(EXTRACTED INFORMATION Opens)

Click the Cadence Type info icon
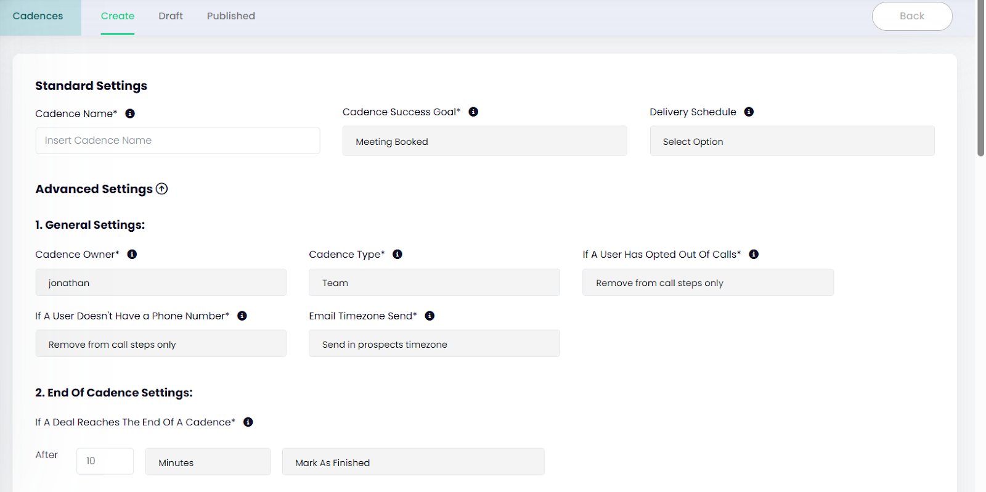click(x=397, y=254)
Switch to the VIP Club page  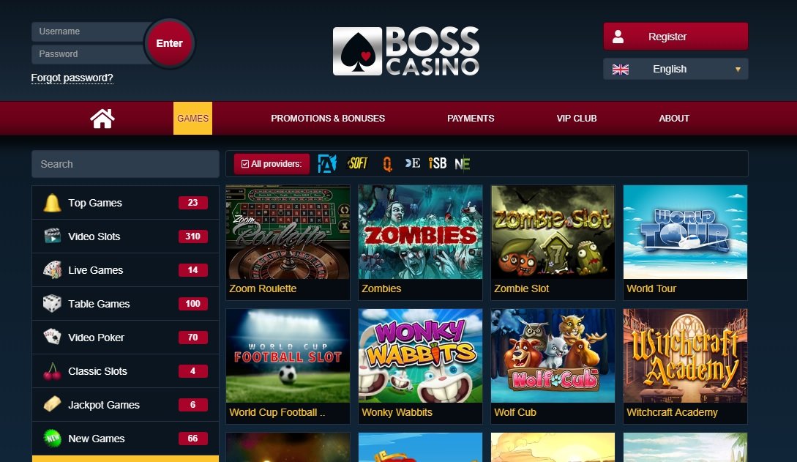577,119
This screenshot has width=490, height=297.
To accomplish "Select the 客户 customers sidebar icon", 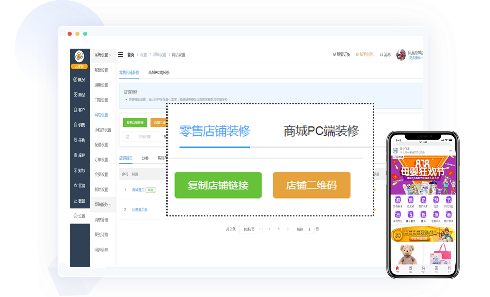I will [75, 110].
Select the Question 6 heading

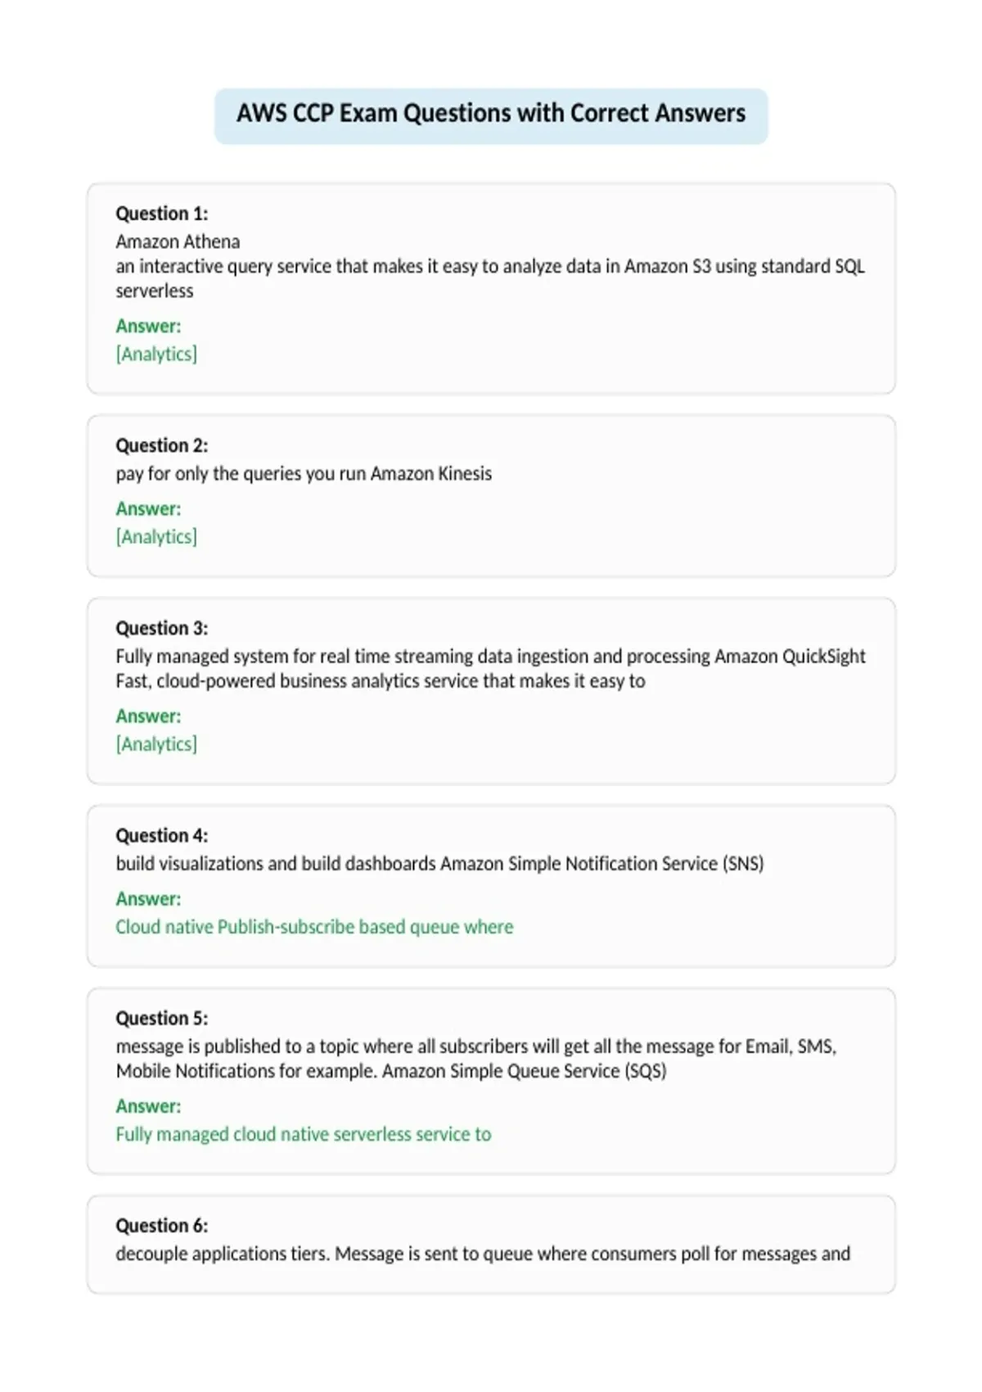click(x=162, y=1225)
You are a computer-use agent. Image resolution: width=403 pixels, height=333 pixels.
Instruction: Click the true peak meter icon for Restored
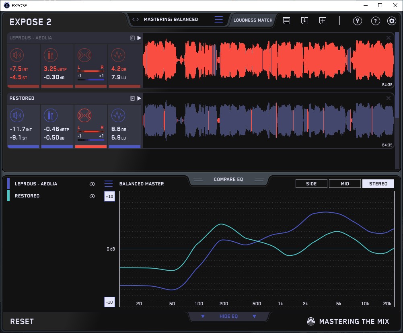[x=51, y=116]
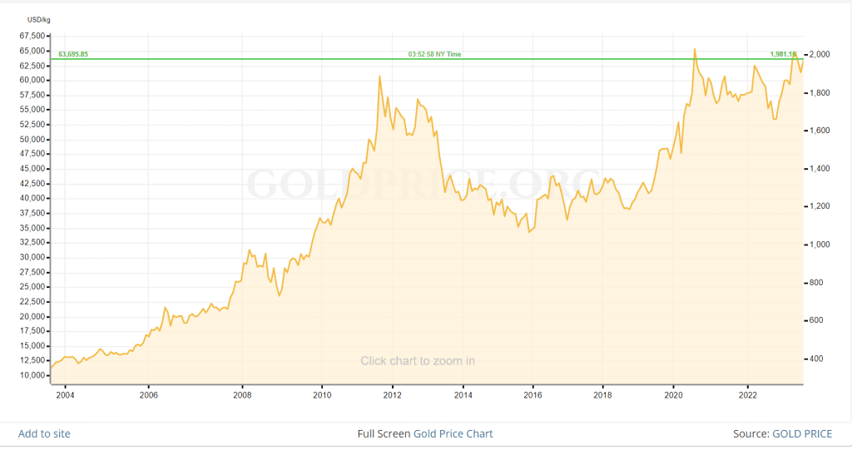852x450 pixels.
Task: Click the 'Add to site' link
Action: pos(44,433)
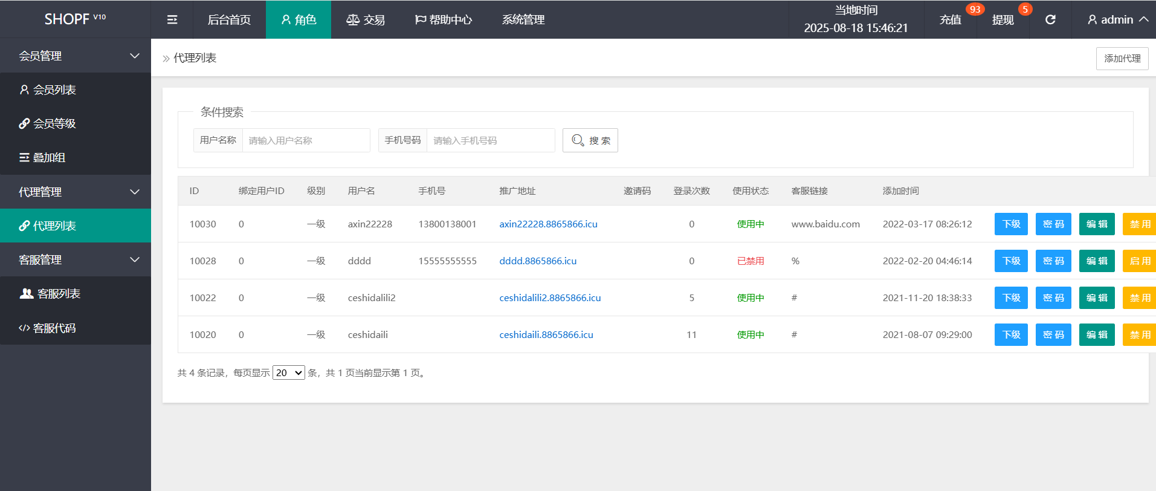Click the 提现 item with badge 5

[1003, 20]
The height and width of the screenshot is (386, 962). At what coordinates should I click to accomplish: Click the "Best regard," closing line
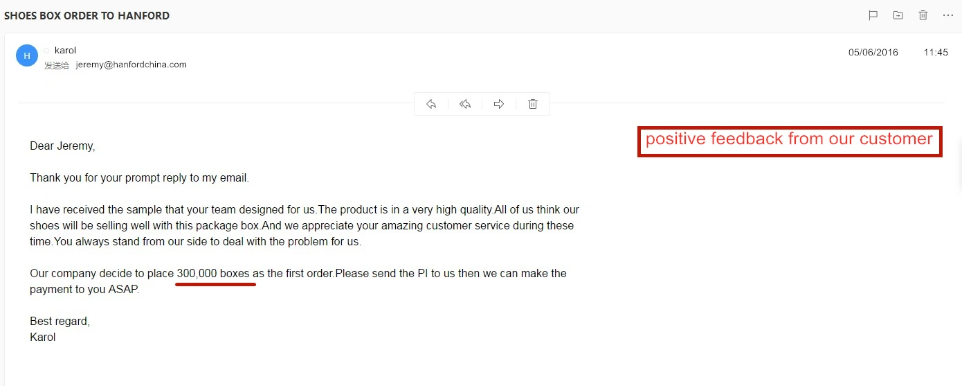(x=60, y=322)
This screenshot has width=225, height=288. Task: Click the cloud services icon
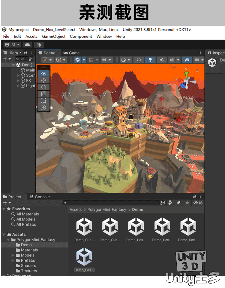pyautogui.click(x=28, y=45)
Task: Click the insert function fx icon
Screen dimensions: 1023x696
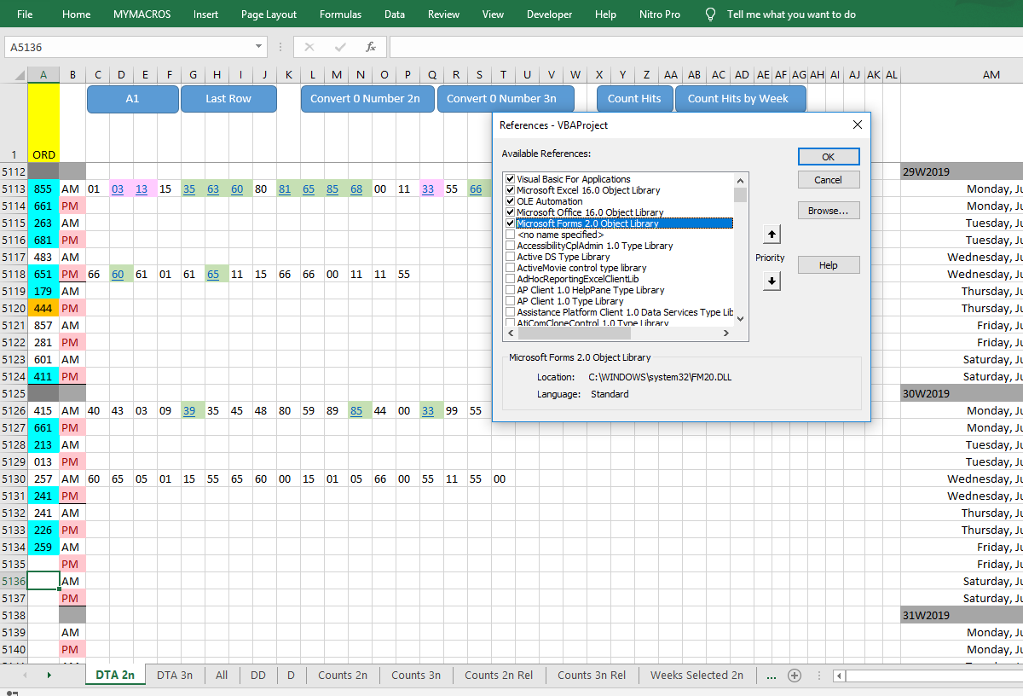Action: tap(371, 47)
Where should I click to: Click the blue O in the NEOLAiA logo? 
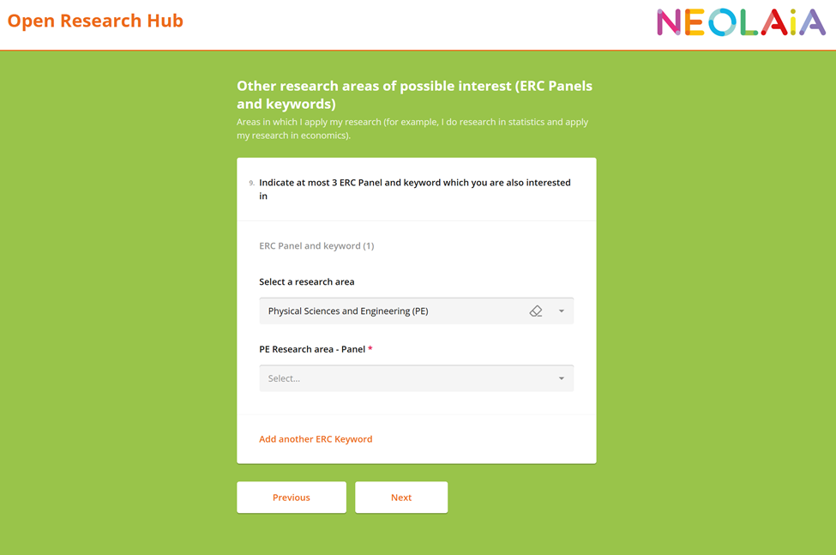722,23
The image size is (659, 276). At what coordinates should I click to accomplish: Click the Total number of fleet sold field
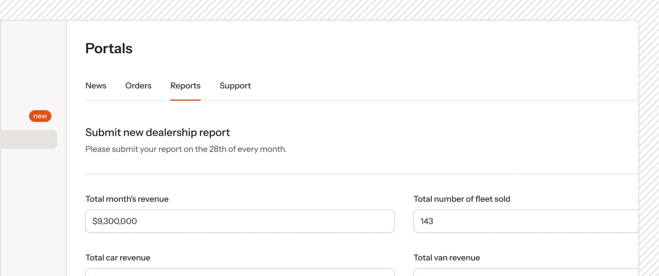[526, 221]
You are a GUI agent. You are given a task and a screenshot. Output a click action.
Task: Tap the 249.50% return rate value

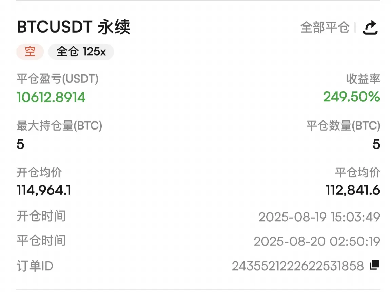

(EXTRACTED INFORMATION Closes)

▶ **TASK**
Reply with the count alone: how many lines of the records contain the string "agent"?

▶ **SOLVED PROBLEM**
2